┌──

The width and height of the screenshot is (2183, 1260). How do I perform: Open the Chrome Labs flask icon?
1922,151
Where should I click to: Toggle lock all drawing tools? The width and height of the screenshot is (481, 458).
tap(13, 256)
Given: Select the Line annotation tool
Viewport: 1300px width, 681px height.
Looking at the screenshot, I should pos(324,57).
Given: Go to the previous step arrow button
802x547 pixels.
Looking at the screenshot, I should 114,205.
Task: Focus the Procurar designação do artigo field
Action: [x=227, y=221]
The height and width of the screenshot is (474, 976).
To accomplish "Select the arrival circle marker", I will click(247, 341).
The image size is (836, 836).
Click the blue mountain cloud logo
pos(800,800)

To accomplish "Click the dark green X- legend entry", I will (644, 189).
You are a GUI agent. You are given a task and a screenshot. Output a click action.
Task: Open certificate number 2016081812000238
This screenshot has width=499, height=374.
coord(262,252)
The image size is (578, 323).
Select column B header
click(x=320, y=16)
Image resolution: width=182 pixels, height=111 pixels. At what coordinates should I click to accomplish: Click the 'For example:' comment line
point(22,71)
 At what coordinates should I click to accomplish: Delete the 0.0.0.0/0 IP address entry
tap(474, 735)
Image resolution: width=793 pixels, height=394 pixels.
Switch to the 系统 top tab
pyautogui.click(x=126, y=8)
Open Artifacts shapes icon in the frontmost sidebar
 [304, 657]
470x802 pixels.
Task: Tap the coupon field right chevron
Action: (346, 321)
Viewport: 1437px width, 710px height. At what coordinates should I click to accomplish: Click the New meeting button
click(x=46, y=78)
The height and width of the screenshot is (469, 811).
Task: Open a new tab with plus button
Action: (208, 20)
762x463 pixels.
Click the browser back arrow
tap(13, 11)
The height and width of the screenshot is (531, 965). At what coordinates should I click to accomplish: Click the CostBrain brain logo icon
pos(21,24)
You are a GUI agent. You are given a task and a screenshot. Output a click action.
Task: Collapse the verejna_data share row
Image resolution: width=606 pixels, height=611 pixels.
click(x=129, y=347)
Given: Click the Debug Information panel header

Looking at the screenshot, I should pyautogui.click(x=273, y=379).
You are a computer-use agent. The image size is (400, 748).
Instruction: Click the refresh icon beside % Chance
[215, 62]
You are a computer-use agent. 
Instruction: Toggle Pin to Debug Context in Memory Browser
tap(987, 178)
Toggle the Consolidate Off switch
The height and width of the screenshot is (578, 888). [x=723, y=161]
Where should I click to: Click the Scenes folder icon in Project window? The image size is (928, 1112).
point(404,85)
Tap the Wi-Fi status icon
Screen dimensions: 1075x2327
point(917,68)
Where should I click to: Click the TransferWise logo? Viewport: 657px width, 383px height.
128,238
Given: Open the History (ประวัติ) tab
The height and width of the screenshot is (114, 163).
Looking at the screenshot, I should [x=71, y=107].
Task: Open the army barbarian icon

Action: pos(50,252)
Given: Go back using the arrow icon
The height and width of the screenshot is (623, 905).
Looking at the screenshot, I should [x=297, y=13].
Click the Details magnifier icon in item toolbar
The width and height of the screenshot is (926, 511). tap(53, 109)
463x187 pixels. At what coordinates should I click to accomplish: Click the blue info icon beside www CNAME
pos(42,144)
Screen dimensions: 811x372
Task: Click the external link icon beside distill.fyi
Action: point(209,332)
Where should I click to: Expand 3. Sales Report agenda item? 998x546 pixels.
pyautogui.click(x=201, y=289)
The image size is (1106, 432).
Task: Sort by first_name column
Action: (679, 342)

└──

§ What you have to do
The answer should consist of every entry, repeated word for word.

§ Solution to this exercise
The width and height of the screenshot is (2183, 1260). How do I perform: Open the Chrome Labs flask icon?
1922,151
Where should I click to: Toggle lock all drawing tools? The width and height of the screenshot is (481, 458).
tap(13, 256)
Given: Select the Line annotation tool
Viewport: 1300px width, 681px height.
Looking at the screenshot, I should pos(324,57).
Given: Go to the previous step arrow button
802x547 pixels.
Looking at the screenshot, I should 114,205.
Task: Focus the Procurar designação do artigo field
Action: [x=227, y=221]
The height and width of the screenshot is (474, 976).
To accomplish "Select the arrival circle marker", I will click(247, 341).
The image size is (836, 836).
Click the blue mountain cloud logo
pos(800,800)

To accomplish "Click the dark green X- legend entry", I will (644, 189).
You are a GUI agent. You are given a task and a screenshot. Output a click action.
Task: Open certificate number 2016081812000238
This screenshot has width=499, height=374.
coord(262,252)
The image size is (578, 323).
Select column B header
click(x=320, y=16)
Image resolution: width=182 pixels, height=111 pixels. At what coordinates should I click to accomplish: Click the 'For example:' comment line
point(22,71)
 At what coordinates should I click to accomplish: Delete the 0.0.0.0/0 IP address entry
tap(474, 735)
Image resolution: width=793 pixels, height=394 pixels.
Switch to the 系统 top tab
pyautogui.click(x=126, y=8)
Open Artifacts shapes icon in the frontmost sidebar
 [304, 657]
470x802 pixels.
Task: Tap the coupon field right chevron
Action: (346, 321)
Viewport: 1437px width, 710px height. At what coordinates should I click to accomplish: Click the New meeting button
click(x=46, y=78)
The height and width of the screenshot is (469, 811).
Task: Open a new tab with plus button
Action: (208, 20)
762x463 pixels.
Click the browser back arrow
tap(13, 11)
The height and width of the screenshot is (531, 965). At what coordinates should I click to accomplish: Click the CostBrain brain logo icon
pos(21,24)
You are a GUI agent. You are given a task and a screenshot. Output a click action.
Task: Collapse the verejna_data share row
Image resolution: width=606 pixels, height=611 pixels.
click(x=129, y=347)
Given: Click the Debug Information panel header

Looking at the screenshot, I should pyautogui.click(x=273, y=379).
You are a computer-use agent. The image size is (400, 748).
Instruction: Click the refresh icon beside % Chance
[215, 62]
You are a computer-use agent. 
Instruction: Toggle Pin to Debug Context in Memory Browser
tap(987, 178)
Toggle the Consolidate Off switch
The height and width of the screenshot is (578, 888). [x=723, y=161]
Where should I click to: Click the Scenes folder icon in Project window? The image size is (928, 1112).
point(404,85)
Tap the Wi-Fi status icon
Screen dimensions: 1075x2327
point(917,68)
Where should I click to: Click the TransferWise logo? Viewport: 657px width, 383px height.
128,238
Given: Open the History (ประวัติ) tab
The height and width of the screenshot is (114, 163).
Looking at the screenshot, I should [x=71, y=107].
Task: Open the army barbarian icon

Action: pos(50,252)
Given: Go back using the arrow icon
The height and width of the screenshot is (623, 905).
Looking at the screenshot, I should [x=297, y=13].
Click the Details magnifier icon in item toolbar
The width and height of the screenshot is (926, 511). tap(53, 109)
463x187 pixels. At what coordinates should I click to accomplish: Click the blue info icon beside www CNAME
pos(42,144)
Screen dimensions: 811x372
Task: Click the external link icon beside distill.fyi
Action: point(209,332)
Where should I click to: Expand 3. Sales Report agenda item? 998x546 pixels.
pyautogui.click(x=201, y=289)
The image size is (1106, 432).
Task: Sort by first_name column
Action: (679, 342)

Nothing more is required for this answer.